Jackie Dawson is a Canadian academic who holds the Canada Research Chair (Tier 2) in Environment, Society and Policy. Dawson is also co-Scientific Director of ArcticNet, where she is currently a member of the Board of Directors.

== Biography ==
Dawson graduated in 1997 from Barrie North Collegiate Institute in Barrie, Ontario, Canada. In 2019, she was inducted into the Barrie North Collegiate Institute Wall of Honour. Dawson completed a Master's in 2003 at the University of Otago, with a thesis on environmental values of marine tourists.

== Research ==
Dawson's research focuses on the impacts of Ecotourism in the Canadian arctic and sub-arctic, and also on how maritime shipping in a time of climate warming will affect the Canadian arctic, both terrestrial Inuit communities and culturally significant marine protected areas.

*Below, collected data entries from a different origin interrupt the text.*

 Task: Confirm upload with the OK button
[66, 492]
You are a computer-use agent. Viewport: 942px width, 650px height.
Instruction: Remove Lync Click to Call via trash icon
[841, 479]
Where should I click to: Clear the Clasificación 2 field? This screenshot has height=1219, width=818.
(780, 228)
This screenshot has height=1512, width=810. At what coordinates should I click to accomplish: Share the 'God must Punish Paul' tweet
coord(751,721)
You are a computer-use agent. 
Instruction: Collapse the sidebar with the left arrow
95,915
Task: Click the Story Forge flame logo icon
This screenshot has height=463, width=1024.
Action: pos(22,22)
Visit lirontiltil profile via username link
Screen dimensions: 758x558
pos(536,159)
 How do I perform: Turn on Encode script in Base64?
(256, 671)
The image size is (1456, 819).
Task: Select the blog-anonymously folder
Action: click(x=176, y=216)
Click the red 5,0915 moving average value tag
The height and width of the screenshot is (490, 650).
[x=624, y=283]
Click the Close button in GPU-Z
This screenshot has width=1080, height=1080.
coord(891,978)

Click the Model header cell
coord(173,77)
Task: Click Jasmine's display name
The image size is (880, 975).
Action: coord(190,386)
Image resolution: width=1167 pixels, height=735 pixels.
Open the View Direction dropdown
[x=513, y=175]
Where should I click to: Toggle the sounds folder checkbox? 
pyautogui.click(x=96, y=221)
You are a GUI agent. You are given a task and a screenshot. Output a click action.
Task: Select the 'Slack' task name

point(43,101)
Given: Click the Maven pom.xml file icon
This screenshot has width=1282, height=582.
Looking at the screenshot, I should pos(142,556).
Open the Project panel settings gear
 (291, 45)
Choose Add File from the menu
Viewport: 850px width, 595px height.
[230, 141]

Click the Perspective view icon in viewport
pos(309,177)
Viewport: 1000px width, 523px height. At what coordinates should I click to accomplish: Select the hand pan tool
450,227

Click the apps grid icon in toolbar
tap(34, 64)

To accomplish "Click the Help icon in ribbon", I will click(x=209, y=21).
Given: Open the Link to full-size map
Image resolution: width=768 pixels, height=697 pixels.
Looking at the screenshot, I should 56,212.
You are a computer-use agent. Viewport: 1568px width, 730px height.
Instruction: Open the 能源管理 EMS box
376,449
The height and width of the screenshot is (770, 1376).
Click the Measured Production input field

Dawson is a lead author on the Intergovernmental Panel on Climate Change 6th Assessment Report.

During the 2024 ArcticNet fifth International Arctic Change Conference, Dawson spoke about her research involving analyzed shipping season lengths from 2007 to 2021, finding that narrow passages were created when multi-year ice moved south from colder regions. This resulted in increases in ship traffic in Hudson Strait, Baffin Island, and Northwest Passage, and reduction in accident rates among commercial ships.

Dawson is a Researcher in Residence at Adventure Canada. Dawson was elected as a member of the College of the Royal Society of Canada in 2023, and selected as a 2024 Dorothy Killam Fellow by the Killam Trusts.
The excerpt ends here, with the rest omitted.